Recommended functional Elements in a Software Development Environment
List of functionalities you need for a full configured development suite:
- Wiki pages
- Software tracking application
- Source Code Repository Manager
- Code Version Control System
- Testing Tools
- Application Security Testing (AST) Tool
- Automation Tools
You can use this list as a checklist to ensure your development environment is optimized.
Wiki pages are used in software development to share documentation among the dev team members, like requirements or functional or technical specifications.
One example of Wiki-style system is Confluence.
Software tracking application
Software tracking applications allows to register functionalities or bugs that are found before starting or during development process.
You can find a list of popular software tracking applications on this post. Some popular examples are Jira or Bugzilla.
Source Code Repository Manager
Source Code Repository Manager allow to store source code and other development resources in a common place. This repository must be accessible to all team members, while providing proper security, ensuring confidentiality, integrity and availability.
Some example of source code repository managers are Nexus Repository OSS, Artifactory or Maven.
Code Version Control System
A code version control system is used to keep track of the different versions of software source code.
You can find a list of code version control system on this post. Three among the most popular are Git, SVN or CVS.
Tests must be done in a regular way and be integrated into the software developer routines. Some dev teams include testers, whose objetive is to identify bugs and issues before the version arrive to validators or final users.
You can find on this post a list of popular unit test tools.
An example of automatic bug identification tool is Sonar Qube.
Application Security Testing (AST) Tool
It is recommended to integrate security from the development processes.
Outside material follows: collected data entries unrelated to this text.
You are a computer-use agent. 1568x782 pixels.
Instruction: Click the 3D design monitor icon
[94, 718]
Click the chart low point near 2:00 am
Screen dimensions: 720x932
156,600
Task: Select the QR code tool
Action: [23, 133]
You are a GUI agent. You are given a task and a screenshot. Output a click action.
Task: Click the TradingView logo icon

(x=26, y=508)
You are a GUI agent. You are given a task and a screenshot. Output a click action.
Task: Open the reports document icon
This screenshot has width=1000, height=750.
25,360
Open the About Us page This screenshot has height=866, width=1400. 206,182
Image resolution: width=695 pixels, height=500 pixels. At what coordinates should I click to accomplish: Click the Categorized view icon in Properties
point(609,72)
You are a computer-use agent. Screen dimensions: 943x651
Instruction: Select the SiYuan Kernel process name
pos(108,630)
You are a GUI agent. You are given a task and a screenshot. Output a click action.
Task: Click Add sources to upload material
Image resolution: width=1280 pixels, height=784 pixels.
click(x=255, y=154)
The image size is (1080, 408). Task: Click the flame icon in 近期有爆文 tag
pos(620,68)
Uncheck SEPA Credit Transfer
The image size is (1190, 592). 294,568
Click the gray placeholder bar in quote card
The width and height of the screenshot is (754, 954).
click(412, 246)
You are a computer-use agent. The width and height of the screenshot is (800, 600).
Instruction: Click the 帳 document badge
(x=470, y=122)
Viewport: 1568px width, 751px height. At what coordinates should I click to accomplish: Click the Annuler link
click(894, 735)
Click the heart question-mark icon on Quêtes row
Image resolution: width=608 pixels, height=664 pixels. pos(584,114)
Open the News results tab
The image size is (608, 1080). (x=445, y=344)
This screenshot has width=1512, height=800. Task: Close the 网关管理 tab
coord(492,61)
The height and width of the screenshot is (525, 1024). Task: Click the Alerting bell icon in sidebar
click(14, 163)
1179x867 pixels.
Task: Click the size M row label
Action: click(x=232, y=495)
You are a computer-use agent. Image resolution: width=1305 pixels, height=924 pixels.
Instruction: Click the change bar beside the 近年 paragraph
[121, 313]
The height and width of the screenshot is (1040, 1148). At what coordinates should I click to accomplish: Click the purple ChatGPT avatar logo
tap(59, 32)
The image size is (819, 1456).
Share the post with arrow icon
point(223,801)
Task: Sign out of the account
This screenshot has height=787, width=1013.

Automation servers allow to configure and automatize repetitive tasks that are done in a regular way, as for example building code or deploying a new version to an environment
Some examples of popular automation servers are Jenkins, Azure DevOps Pipelines or GitLab.
Integrated vs Modular Approach
The traditional approach when configuring a software development environment is using a different tool for each of the components. This is what I call modular approach.
The drawback of module approach is the effort of having to integrate all the different solutions from various providers, what is not always easy.
Since the 2010′s, some providers are offering services where provide all or most of these tools within the same environment. The advantage is that integration is smoother, and the disadvantage is that you have to rely in a single provider.